Systemically delivered EVs display a dose-dependent increase in tissue uptake in mice. (A) Representative IVIS image 24 hours post-injection of a live mouse injected i.v. with 1.0×10¹⁰ p/g DiR-EVs (left) and PBS-treated control (right). (B) Representative co-registration of FLIT with CT-scan 24 hours post-injection of a mouse injected i.v. with 1.0×10¹⁰ p/g DiR-EVs. (C) Fluorescent signal in each organ 24 hours post-iv injection of HEK293T-EVs (1.0×10¹⁰ p/g) with (HEK293T-p) and without (HEK293T) perfusion and free OptiMEM-DiR. Misc.=brain, heart, kidneys and quadriceps muscle. N=4. The results represent mean+SEM. (D) Representative IVIS images of organs (24 hours post-injection) from mice injected i.v. with 1.5×10¹⁰ p/g, 1.0×10¹⁰ p/g and 0.25×10¹⁰ p/g of HEK293T EVs. (E) The percentage of fluorescent signal in each organ for the same experiment as in Fig. 2D (Absolute fluorescent signals are plotted in Supplementary Fig. 3).
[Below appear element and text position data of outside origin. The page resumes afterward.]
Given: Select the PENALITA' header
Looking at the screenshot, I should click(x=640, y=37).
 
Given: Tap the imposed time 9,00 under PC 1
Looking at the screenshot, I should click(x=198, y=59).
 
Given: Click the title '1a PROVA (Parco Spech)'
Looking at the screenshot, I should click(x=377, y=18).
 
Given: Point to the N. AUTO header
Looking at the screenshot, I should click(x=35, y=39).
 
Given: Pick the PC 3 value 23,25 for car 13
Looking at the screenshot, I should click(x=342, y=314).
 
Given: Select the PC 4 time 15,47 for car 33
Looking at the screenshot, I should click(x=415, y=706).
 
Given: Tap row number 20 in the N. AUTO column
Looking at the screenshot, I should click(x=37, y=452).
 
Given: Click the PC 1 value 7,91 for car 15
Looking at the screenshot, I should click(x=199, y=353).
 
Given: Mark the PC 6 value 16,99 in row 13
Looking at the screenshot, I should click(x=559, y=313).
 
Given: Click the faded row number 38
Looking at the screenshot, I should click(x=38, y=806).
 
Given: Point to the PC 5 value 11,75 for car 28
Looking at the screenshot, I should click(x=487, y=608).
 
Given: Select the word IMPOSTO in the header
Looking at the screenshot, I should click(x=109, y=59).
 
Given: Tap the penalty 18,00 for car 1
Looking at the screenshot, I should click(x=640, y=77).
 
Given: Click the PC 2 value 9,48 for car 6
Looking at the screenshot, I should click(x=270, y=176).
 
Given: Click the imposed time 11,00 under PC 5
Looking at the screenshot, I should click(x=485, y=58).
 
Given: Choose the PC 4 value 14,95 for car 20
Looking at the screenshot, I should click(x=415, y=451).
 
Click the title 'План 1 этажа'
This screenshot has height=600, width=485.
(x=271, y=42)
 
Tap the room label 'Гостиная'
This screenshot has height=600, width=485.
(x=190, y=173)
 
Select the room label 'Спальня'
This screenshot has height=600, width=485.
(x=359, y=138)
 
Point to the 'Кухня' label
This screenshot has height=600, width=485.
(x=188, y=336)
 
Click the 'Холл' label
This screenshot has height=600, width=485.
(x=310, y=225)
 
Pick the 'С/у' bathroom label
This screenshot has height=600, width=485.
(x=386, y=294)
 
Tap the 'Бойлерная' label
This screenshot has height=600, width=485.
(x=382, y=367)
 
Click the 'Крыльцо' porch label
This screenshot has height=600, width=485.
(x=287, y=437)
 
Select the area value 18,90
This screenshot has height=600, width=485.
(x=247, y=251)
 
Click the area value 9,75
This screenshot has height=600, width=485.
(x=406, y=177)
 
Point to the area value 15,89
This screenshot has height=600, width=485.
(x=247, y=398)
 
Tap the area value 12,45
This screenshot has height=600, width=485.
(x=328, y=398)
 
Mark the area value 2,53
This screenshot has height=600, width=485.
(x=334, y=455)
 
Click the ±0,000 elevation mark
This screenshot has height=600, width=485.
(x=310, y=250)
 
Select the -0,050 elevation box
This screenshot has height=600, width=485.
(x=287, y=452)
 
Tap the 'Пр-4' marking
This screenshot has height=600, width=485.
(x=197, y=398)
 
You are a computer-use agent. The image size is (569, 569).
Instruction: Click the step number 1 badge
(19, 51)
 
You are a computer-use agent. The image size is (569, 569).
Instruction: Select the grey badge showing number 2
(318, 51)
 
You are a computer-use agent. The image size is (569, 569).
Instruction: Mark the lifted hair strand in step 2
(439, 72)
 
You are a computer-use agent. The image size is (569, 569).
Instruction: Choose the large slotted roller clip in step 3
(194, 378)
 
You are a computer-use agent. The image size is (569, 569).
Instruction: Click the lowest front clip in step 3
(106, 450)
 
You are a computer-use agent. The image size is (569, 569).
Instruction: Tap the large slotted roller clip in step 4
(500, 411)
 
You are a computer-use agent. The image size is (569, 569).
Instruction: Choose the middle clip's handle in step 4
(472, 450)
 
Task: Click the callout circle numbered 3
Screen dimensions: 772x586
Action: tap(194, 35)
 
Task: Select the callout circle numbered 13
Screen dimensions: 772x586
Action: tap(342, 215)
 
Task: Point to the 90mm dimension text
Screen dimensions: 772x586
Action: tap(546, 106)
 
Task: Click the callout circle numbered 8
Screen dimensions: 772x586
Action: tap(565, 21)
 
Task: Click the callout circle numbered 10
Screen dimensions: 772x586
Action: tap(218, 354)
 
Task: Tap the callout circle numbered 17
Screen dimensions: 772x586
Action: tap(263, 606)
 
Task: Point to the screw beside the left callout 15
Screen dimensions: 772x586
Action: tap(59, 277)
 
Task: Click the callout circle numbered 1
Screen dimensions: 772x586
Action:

N=4, in E *represents p=0.05, **p=0.001 and ****p=0.0001. The results represent mean+SEM.

Fig. 3

Distribution kinetics and effect of different injection routes of DiR-labelled EVs on tissue distribution. (A) Percentage fluorescent signal of each organ ex vivo at different time points after injection of 1.0×10¹⁰ p/g DiR-labelled HEK293T EVs (fluorescent signal in absolute numbers in Supplementary Fig. 4). (B) Percentage fluorescent signal in each organ following i.p., s.c. and i.v. injection of 1.0×10¹⁰ p/g DiR-labelled HEK293T EVs (Absolute fluorescent signals are plotted in Supplementary Fig. 5b). Misc.=brain, heart, kidneys and quadriceps muscle. N=3–4, **represents p<0.01, ***p<0.001 and ****p<0.0001. The results represent mean+SEM.

Fig. 4

The biodistribution of EVs differs between cell sources. (A) Particle distribution of DiR-labelled EVs from mouse C2C12-, B16F10- and DC-cells measured by NTA. (B) Western Blot stained against Alix and Tsg101 of EVs from C2C12-, B16F10- and DC-cells (whole WB-membranes in Supplementary Fig. 7). (C) The percentage of fluorescent signal in each organ after injection of 1.0×10¹⁰ p/g DiR-labelled EVs from the 3 different mouse cell types (Absolute fluorescent signals are plotted in Supplementary Fig. 8). Misc.=brain, heart, kidneys and quadriceps muscle. (D) Representative spleen, liver and lung IVIS images from mice injected with EVs from the 3 different mouse cell sources and PBS-treated control. N=4, in C *represents p=0.05, ***p=0.001 and ****p=0.0001. The results represent mean+SEM.

Fig. 5

EVs distribute to tumour tissue and can be targeted to the brain. (A) The percentage of fluorescent signal in each organ of tumour-bearing mice after injection of 1.0×10¹⁰ p/g HEK293T DiR-labelled EVs (Absolute fluorescent signals are plotted in Supplementary Fig. 9). (B) Fluorescent signal from tumour, kidneys and brain shown from the same mice described in Fig. 5A. (C) NTA of RVG-positive (+RVG) and RVG-negative (-RVG) DC-EVs. (D) The percentage of fluorescent signal in each organ after injection of 1.0×10¹⁰ p/g of +RVG and –RVG DC-EVs (Absolute fluorescent signals are plotted in Supplementary Fig. 10). (E) Representative image of mouse brains, harvested 24 hour post-injection of 1.0×10¹⁰ p/g of +RVG and –RVG DC-EVs. (F) The percentage of fluorescence signal in the brain, heart and muscle from the same mice as shown in Fig. 5D (Absolute fluorescent signals are plotted in Supplementary Fig. 11). Misc.=brain, heart, kidneys and quadriceps muscle. N=4, **represents p<0.01 and ***represents p<0.001, the results represent mean+SEM.